= Del Newman =

British musician (1930–2020)

Derrick Martin "Del" Newman (5 October 1930 – 10 August 2020) was a British conductor, orchestral arranger and music producer. His orchestral arrangements appeared on songs by many rock and pop artists from the 1960s to the 1990s, including Cat Stevens, Elton John, Carly Simon and Rod Stewart. His work also encompassed Hollywood film scores and West End musicals.

==Early life==

Newman was born Derrick Martin Morrow in London. His father was a doctor of West African descent, and his mother was an Irish nurse. He was adopted by the Newman family when he was a few months old. At the age of seven, he began learning to play the cello and the piano.

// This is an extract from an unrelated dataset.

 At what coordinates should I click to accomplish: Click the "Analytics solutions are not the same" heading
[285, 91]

After serving with the Royal Navy, he studied music at university in Exeter and London and then at Trinity College of Music, where he chose to specialise in musical composition and conducting. He received tuition from composer Elisabeth Lutyens and conductor Antal Doráti, among others.

==Career==
Newman worked on guitarist Gordon Giltrap's self-titled 1968 album and subsequently provided string arrangements for Cat Stevens' Mona Bone JakonTea for the Tillerman (1970) and Teaser and the Firecat (1971). In addition to working with Elton John, Carly Simon and Rod Stewart, Newman contributed orchestral arrangements to albums by Asha Puthli, Peter Frampton, Harry Nilsson, Paul Simon, Scott Walker, Donovan, 10cc, George Harrison, Brian Protheroe and many other artists throughout the 1970s. Referring to Newman's sympathetic work on John's Goodbye Yellow Brick Road album, author James E. Perone likens the "fully integrated" aspect of their collaborations to that of George Martin's musical arrangements for the Beatles.

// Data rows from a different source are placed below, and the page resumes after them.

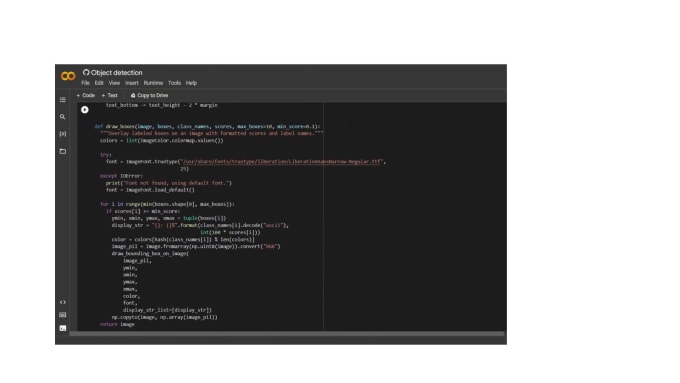Open the Tools menu
The height and width of the screenshot is (383, 680).
click(174, 83)
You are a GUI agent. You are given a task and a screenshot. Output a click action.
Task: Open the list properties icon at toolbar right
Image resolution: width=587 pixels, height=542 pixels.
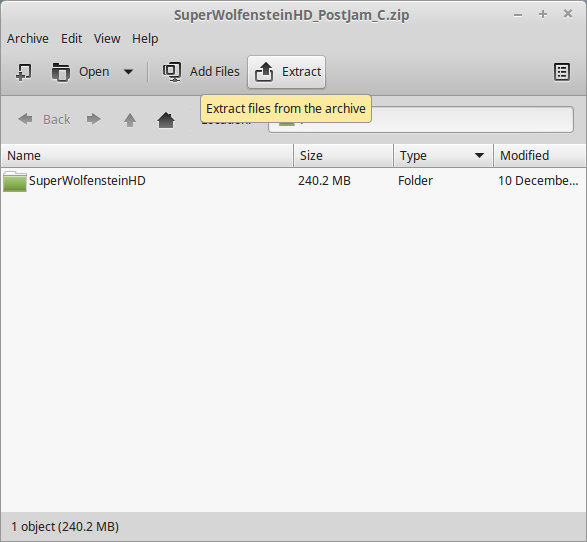[562, 71]
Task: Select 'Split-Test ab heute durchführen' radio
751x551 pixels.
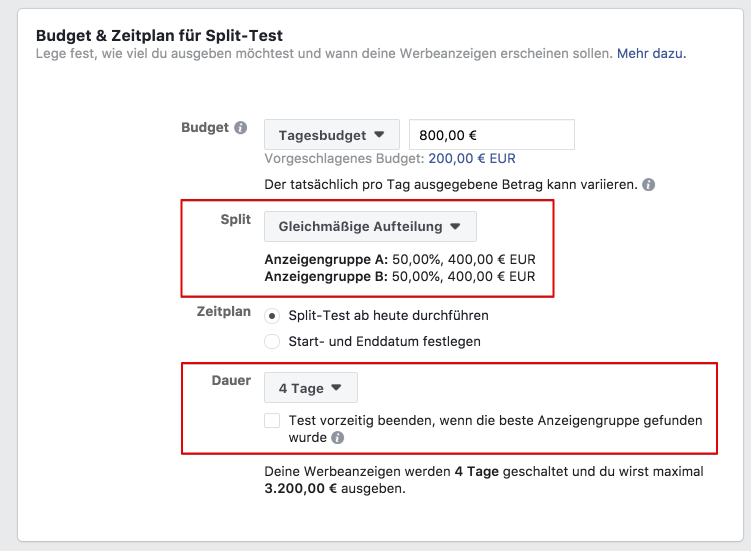Action: tap(272, 316)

Newman conducted George Martin's orchestral score for Paul McCartney and Wings' theme song for the 1973 James Bond film Live and Let Die. He also conducted the orchestra for McCartney's 1974 One Hand Clapping documentary and the live album released in 2024.

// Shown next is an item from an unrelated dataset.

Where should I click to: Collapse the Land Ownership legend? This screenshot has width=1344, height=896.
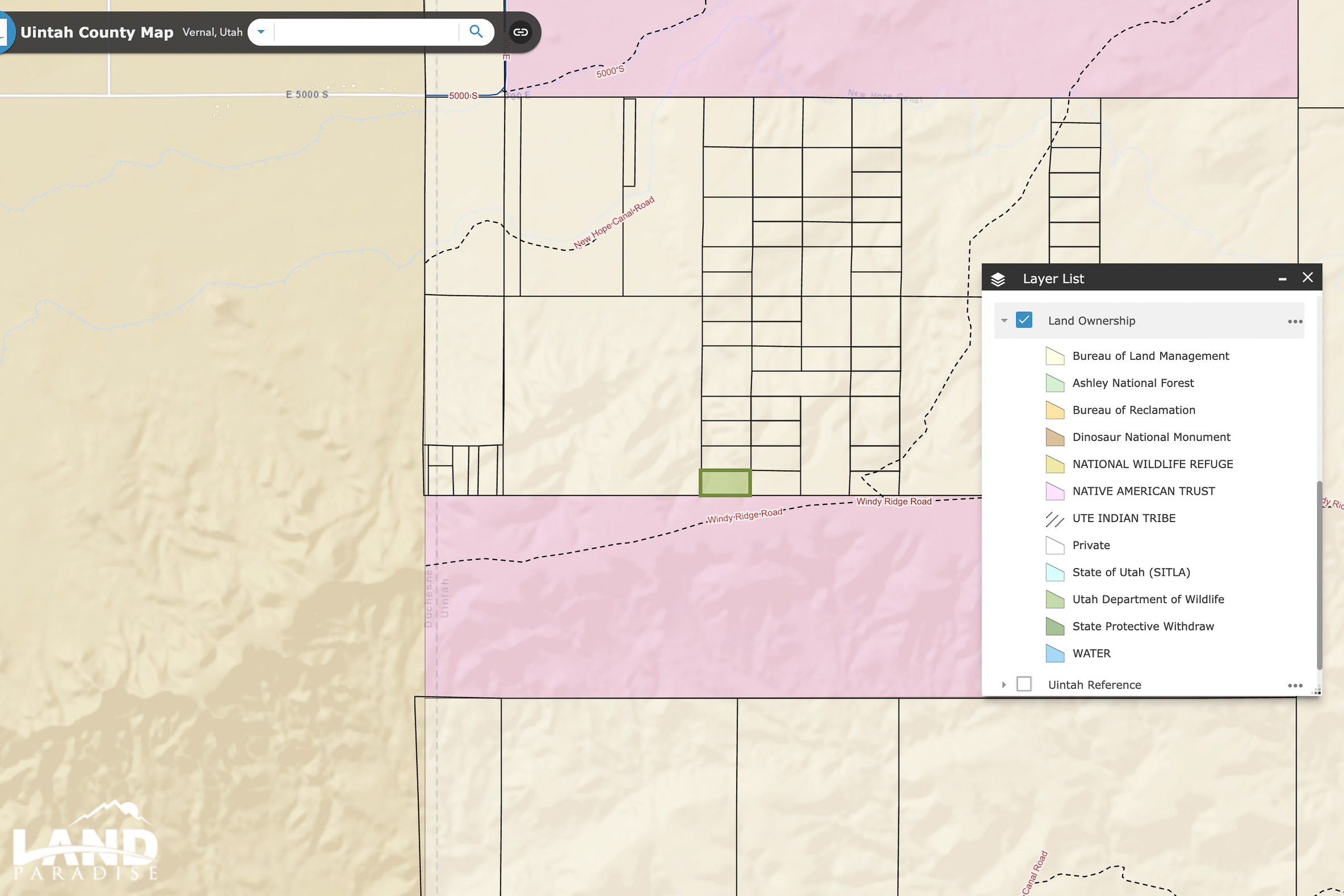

Among his projects as a record producer, Newman produced Scott Walker's 1973 album Stretch, which included his composition "Someone Who Cared". He also produced Asha Puthli's debut, self-titled solo album in 1973.
In 1980, Newman wrote the orchestration to and conducted the Italian entry in that year's Eurovision Song Contest, "Non So Che Darei", performed and written by Alan Sorrenti. The song finished in 7th place.

In the 2000s, Newman withdrew from recording to focus on teaching. His autobiography, A Touch from God: It's Only Rock & Roll, was published in 2010. In October 2015, he received a Gold Badge Award from the British Academy of Songwriters, Composers and Authors for his contribution to music in the United Kingdom. He died at the age of 89 on 10 August 2020 in Carmarthen, Wales.